5. Collective process

The collective process depended on the main principles of the DPUEA, and the involvement of the main stakeholders in the planning process. A collective action was lunched to reach a final decision and an appropriate plan to satisfy the various needs and requirements of all the stakeholders, as well as to fulfil the requirements of the PBL119 of 2008. This collective action had several phases: the analysis phase, the role of the stakeholders’ phase, the decision-making phase and finally the preparation of the DPUEA plan.

5.1. Process of participation and analysis

The consultant had to set up several meetings with the stakeholders to reach a common vision that would satisfy the wishes of all stakeholders involved in the DPUEA according to the GSUP and its regulations. Conducting interviews and several individual meetings with the stakeholders coincided with the field survey. The fieldwork helped analyse the situation of the DPUEA, and consulted the stakeholders through workshops and meetings to obtain a clear view of the potentialities and constraints of the DPUEA. Registration and transformation of data were set into layer images with grid and vector data within a coordinate system. Data analysis was conceptually divided into two categories: traditional and object-oriented. A wide range of applications were based on each category. Applications based on traditional analysis used query tool for determining distance, proximity, direction, adjacency and connective relationships between mapped features. Using the query tools available in ArcGIS, the output maps were drawn in spatial format to reflect the DPUEA and to present a plan for each zone, which were then discussed with the stakeholders. A comparison was made between the proposed plan and proposed road network (see ). The DPUEA was analysed from the following perspectives, the physical boundary of agricultural land, types of land tenure, land ownership, land parcels size, streets width and road network.

Applications based on oriented analysis were used to make a comparison between different areas of the DPUEA by analysing the following variables: net area for housing blocks, percentage of land to be allocated for road network, purposed ratio of built-up area to total zone’s size, and various amenities according to the PBL119. Other variables include replacement of deficit land plots not matching with the proposed road network, finding the expected number of land plots needed to relieve overcrowding, upgrading deficient land plots to become economically feasible at start of planning period, determining the expected number of population and density for the proposed built up area (number of persons/Feddan) and finally estimating what types and standards of housing plots could be obtained for given levels of affordability to bring it up to a defined standard. Complex relationships between various variables were reached. and present a summary of statistics (housing blocks areas, size of road network, road network size as percentage of the total area of each zone of the DPUEA etc.) of a field or fields from the related database, based on a selected set of geographical features that were achieved and discussed with the stakeholders.

Table 5. The main targets of the GSUP for Kotor city.

Table 6. Various indicators for each zone of the DPEA.

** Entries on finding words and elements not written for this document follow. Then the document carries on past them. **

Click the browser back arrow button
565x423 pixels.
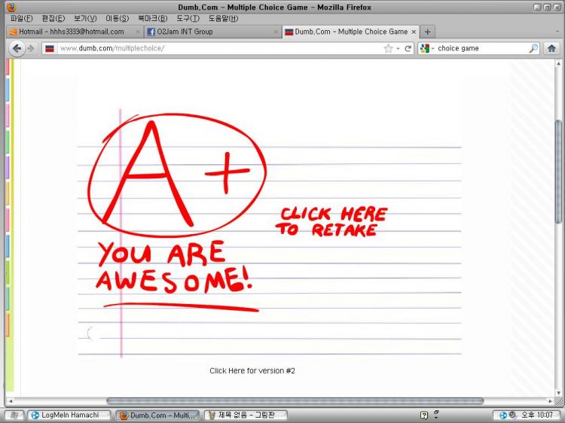17,48
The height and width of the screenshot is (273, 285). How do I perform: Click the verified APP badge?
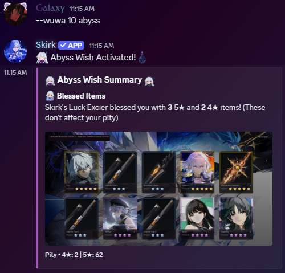point(71,46)
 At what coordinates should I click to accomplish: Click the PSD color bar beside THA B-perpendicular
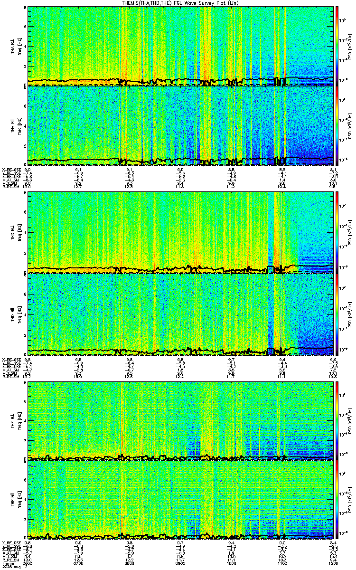337,46
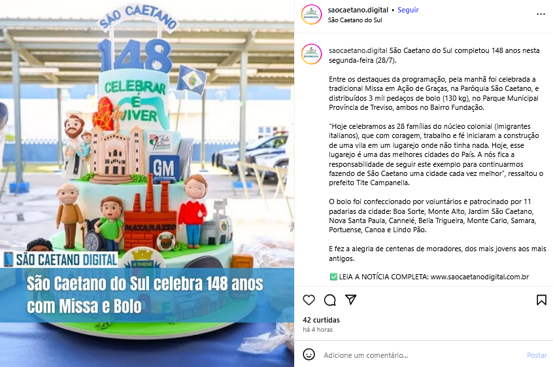Submit the comment with the Postar button
The width and height of the screenshot is (553, 367).
click(537, 355)
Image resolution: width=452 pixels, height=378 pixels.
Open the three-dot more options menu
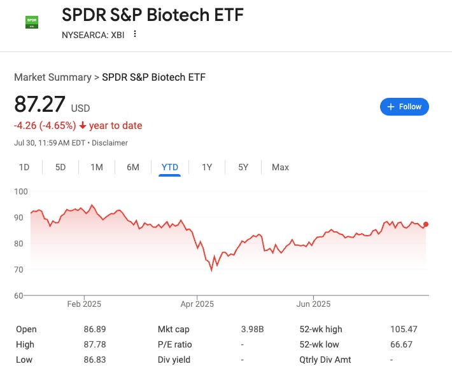[x=134, y=34]
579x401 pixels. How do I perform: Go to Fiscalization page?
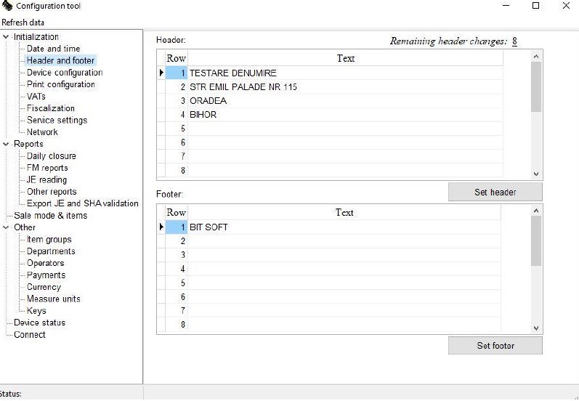[51, 108]
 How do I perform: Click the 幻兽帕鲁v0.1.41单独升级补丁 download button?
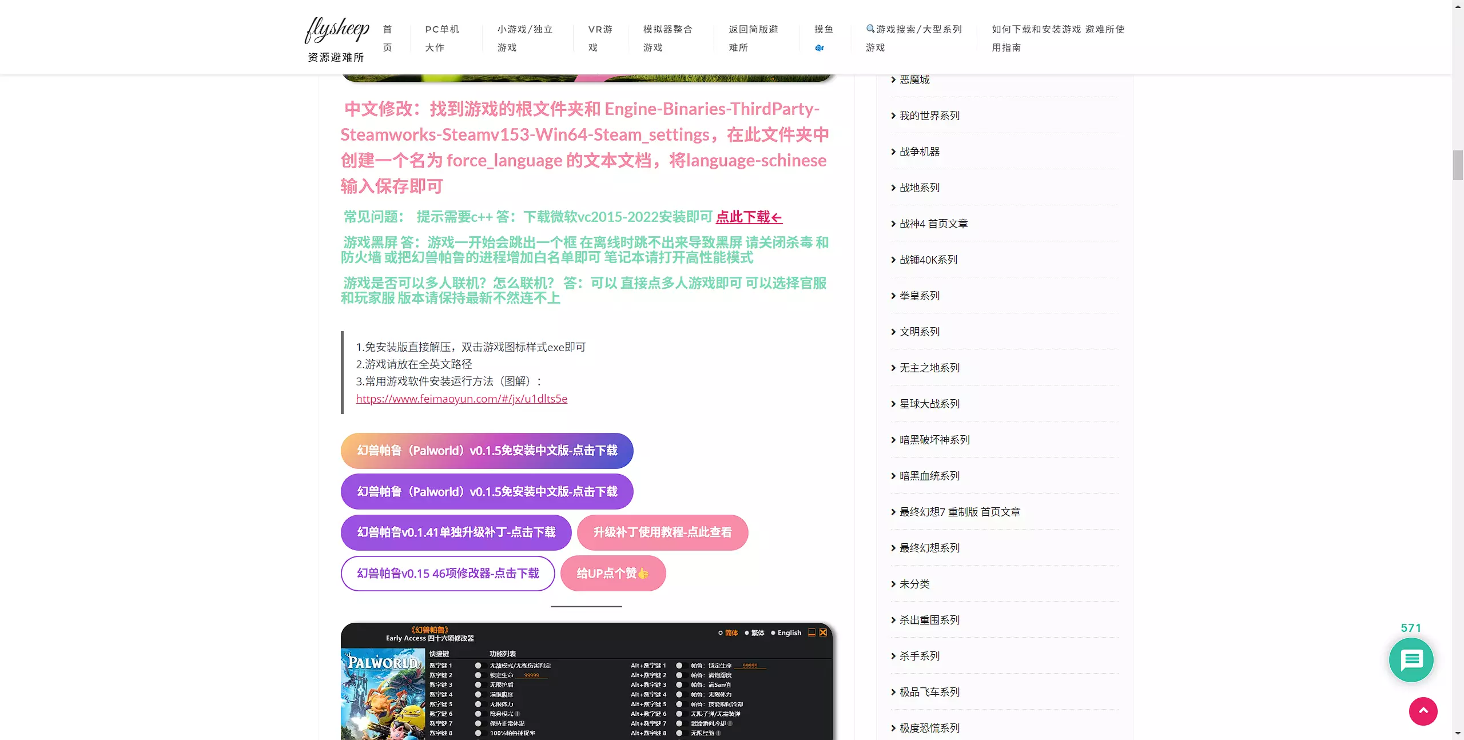tap(456, 532)
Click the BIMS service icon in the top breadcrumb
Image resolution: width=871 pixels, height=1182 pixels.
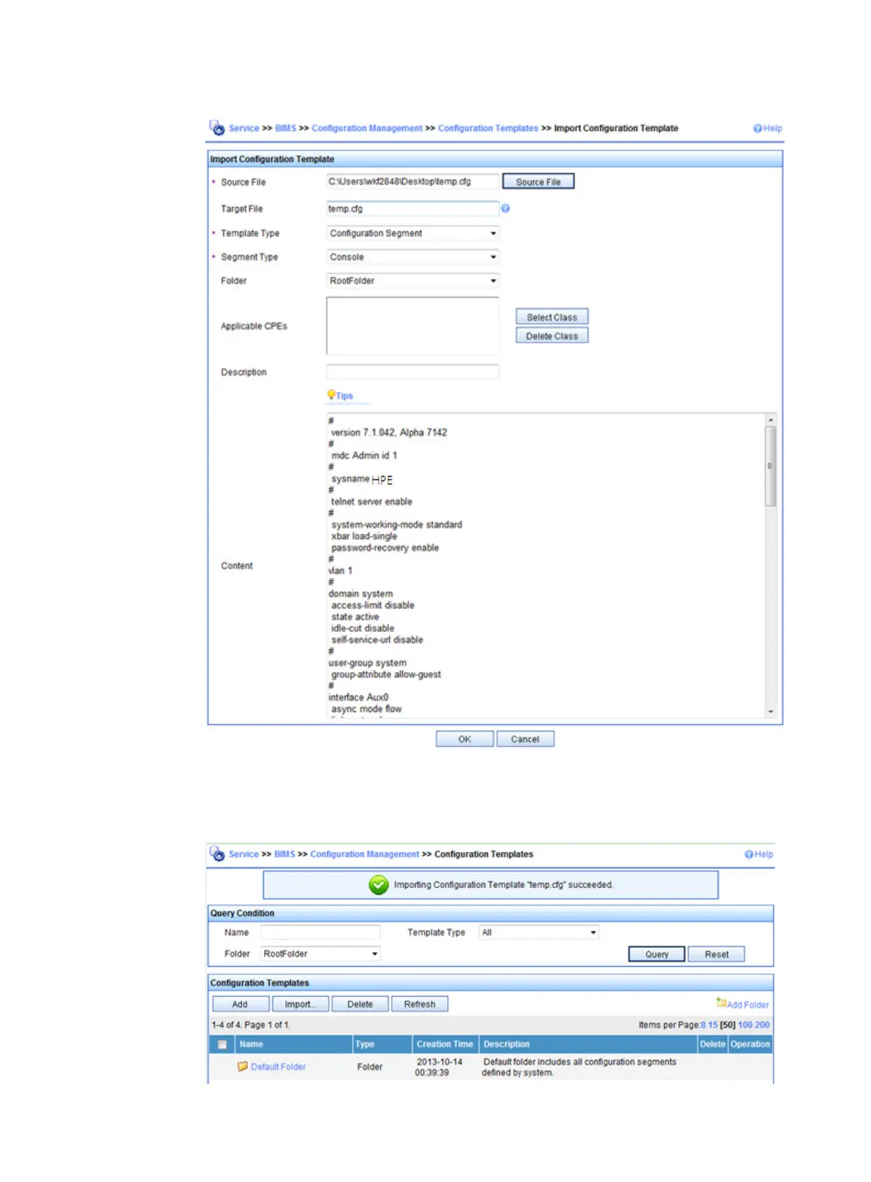click(x=217, y=128)
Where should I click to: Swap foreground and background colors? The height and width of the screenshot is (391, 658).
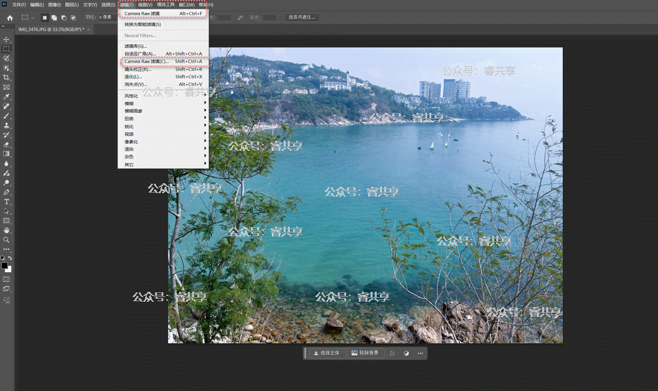[x=10, y=258]
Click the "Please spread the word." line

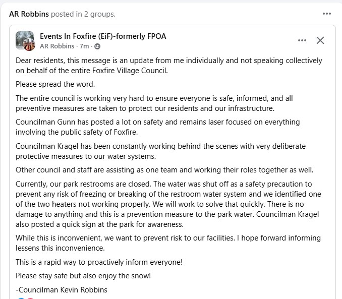pyautogui.click(x=55, y=84)
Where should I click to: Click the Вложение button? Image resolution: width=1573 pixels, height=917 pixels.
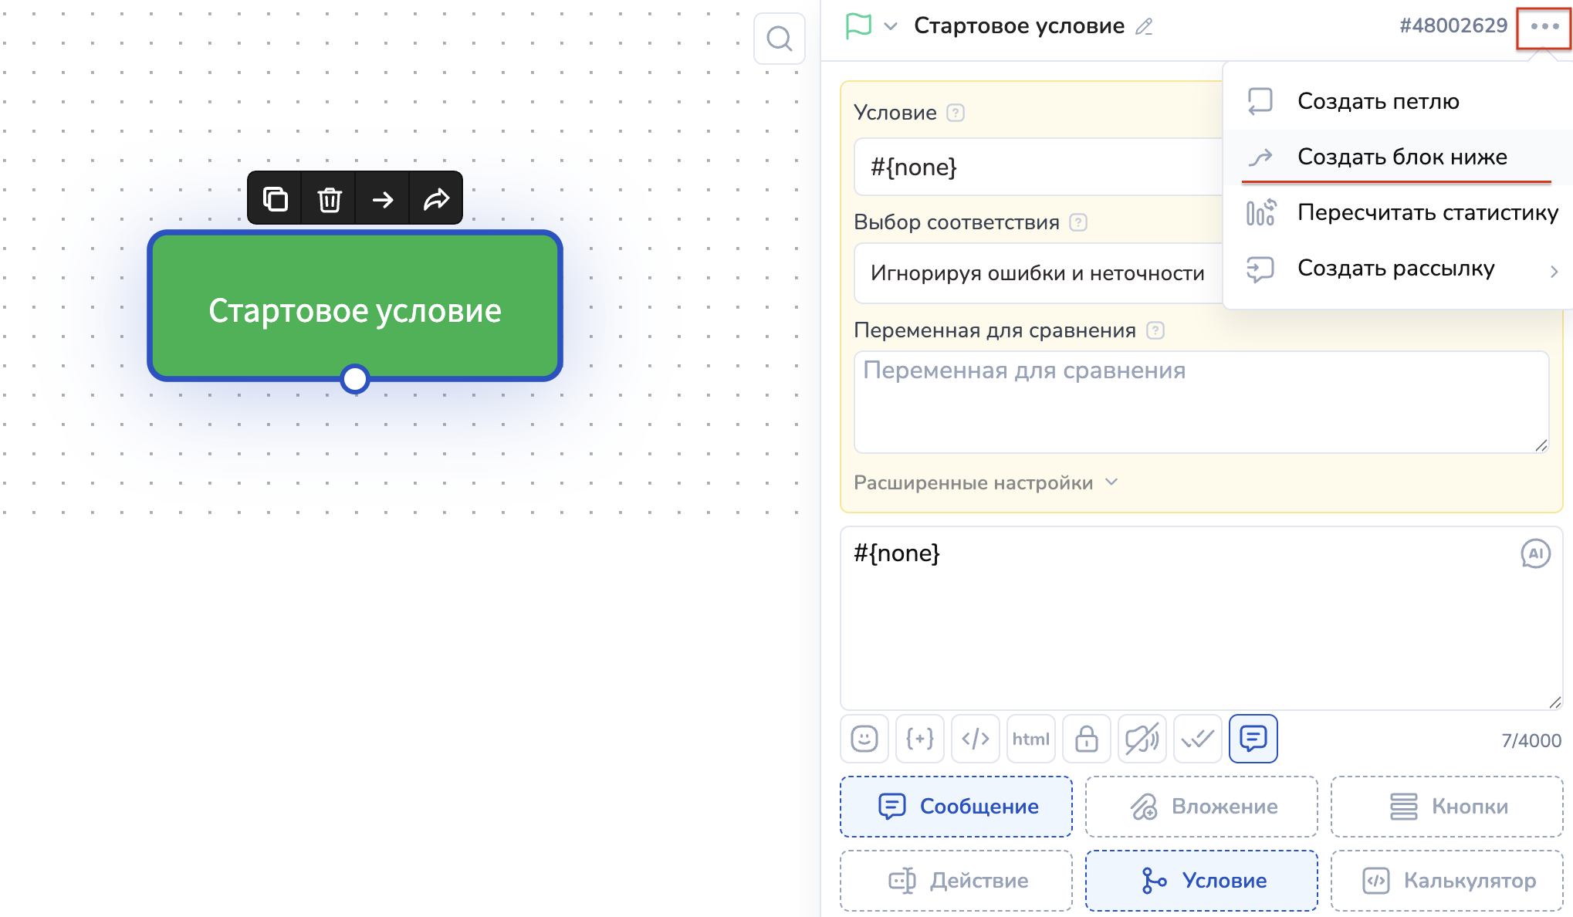1201,807
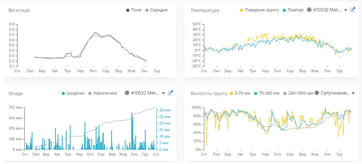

5.2. The role of the stakeholders

The field survey recorded all land and housing plots with their characteristics (land size, physical boundaries between land parcels, land ownership, types of services), the existing layout pattern and all of this information had been recorded in GIS-base maps. Initial layout pattern of the DPUEA drawn by the residents was provided to the consultants and compared with the field survey; some amendments were made on the ground to fit with the current status of each zone. Several meetings were conducted with the stakeholders to elicit their opinion on how they would like to see their area developed, and thus the zone’s layout pattern was agreed upon among the stakeholders and the consultants (see ). This agreed layout pattern was based on conserving the existing situation, avoiding any destruction of landownership and protecting traditional neighbourhoods and streetscapes to preserve existing amenities. It also enabled the installation of local road networks, even though the subdivision of land parcels was carried out according to the wishes of the landowners, allowing mixed activities, preserving real estate assets, improving the standard of living and thereby alleviating poverty levels.

Figure 7. Some meetings with the stakeholders.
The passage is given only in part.